I left the smaller flytrap behind in its native pot, full of natural mosses and fungi from the low-quality soil I had put it in. I collected all the low-quality soil from various pots and when I exhausted that, from my neighbours, who were more than happy to relinquish their worst soil to my purposes. It's actually rather beautiful, seeing all the little mosses and fungi with the flytrap in the centre, giving the impression of a quiet boggy corner of a wet forest, with aesthetic rolling clumps of green and even patches of orange. The flytraps have not seemed to be bothered by the tiny little vegetation all around it, and so I am considering moving some of the soil culture to the pot where I have placed the mother-flytrap, which has been made with a relatively sterile cactus soil, and besides some rogue passion vines I am going to kill or give away, only has the mother-flytrap sitting happily within it. I'll probably move both flytraps outdoors in June and July, as the flytraps love being in the sun and rain, and rapidly devour the local fly population (which seems to have no experience dealing with the foreign flytrap).

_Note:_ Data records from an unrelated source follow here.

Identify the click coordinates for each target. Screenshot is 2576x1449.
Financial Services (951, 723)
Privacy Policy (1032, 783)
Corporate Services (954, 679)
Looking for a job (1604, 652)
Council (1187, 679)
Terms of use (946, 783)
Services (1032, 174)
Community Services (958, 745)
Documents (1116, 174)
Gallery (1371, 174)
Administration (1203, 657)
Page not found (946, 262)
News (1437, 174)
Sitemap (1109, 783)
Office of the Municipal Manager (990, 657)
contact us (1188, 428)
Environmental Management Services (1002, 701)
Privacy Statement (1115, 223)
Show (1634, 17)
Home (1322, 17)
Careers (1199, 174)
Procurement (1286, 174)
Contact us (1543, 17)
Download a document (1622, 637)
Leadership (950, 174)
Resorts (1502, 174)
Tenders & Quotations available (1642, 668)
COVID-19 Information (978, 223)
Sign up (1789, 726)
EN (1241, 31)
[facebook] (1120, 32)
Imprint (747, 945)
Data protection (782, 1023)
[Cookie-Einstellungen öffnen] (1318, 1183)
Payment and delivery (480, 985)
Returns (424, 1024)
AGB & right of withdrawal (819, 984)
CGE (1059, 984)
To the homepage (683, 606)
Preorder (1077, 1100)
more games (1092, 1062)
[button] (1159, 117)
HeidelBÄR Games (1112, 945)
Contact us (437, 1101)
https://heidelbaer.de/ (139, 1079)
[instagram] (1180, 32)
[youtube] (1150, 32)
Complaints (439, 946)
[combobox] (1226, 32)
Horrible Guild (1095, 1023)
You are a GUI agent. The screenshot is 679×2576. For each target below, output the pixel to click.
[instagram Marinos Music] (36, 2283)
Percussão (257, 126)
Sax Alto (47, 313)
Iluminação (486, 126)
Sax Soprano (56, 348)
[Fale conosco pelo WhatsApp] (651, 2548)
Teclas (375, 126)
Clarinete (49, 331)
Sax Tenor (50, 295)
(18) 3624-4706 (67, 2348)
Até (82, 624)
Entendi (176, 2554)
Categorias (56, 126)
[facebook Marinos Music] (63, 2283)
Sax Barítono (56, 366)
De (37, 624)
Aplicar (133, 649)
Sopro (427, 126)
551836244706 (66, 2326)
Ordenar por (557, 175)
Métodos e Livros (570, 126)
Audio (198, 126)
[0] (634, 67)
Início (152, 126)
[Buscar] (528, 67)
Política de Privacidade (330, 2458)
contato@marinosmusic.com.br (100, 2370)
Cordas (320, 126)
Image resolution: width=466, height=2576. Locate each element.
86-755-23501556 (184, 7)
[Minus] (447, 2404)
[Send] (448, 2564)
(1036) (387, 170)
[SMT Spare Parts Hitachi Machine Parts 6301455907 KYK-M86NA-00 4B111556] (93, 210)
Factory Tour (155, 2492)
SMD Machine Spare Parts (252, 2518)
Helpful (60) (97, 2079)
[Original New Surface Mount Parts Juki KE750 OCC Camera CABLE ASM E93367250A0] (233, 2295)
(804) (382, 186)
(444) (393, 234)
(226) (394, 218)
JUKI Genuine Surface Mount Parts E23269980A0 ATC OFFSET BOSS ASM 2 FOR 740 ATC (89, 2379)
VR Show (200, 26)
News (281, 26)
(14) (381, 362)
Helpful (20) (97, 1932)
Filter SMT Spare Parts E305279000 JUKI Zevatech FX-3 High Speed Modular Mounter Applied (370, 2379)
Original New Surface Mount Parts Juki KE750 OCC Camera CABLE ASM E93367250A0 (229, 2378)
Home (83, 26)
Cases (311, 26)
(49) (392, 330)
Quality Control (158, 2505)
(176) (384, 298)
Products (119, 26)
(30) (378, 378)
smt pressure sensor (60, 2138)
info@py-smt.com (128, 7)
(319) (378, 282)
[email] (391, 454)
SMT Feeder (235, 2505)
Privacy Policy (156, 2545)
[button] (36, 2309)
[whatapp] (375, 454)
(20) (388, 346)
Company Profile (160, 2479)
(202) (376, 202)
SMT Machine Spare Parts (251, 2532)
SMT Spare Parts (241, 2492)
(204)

My aquarium plants have been doing extraordinarily well. But then again, as long as you keep the water quality and lighting right, they'll grow immensely well all year round. The only hiccup has been the removal of many snails and fungus-coated leaves, but other than that, all is well. I do harbour ambitions of finding some corner of the world where I can increase my gardening ambitions, though I imagine I might have to wait decades and also move abroad to do so. Whilst talking to an American, I was immensely pleased at what I heard Americans have access to, and do, in regards to gardening. It is mainly the scale - Americans have access to all climates, and vast tracts of land, making it possible for American "gardens" to be the size of Belgium and be largely wilderness.
I am very much of the opinion that the best garden is the one which needs very little human interference, and the best garden is the wildest one you can get before it starts trying to kill you. I remember just last week I was joking with this American and a Malaysian gardener, when one of them talked about a wild plant that had showed up in their garden. It was "all plants are wild plants if you leave them alone long enough."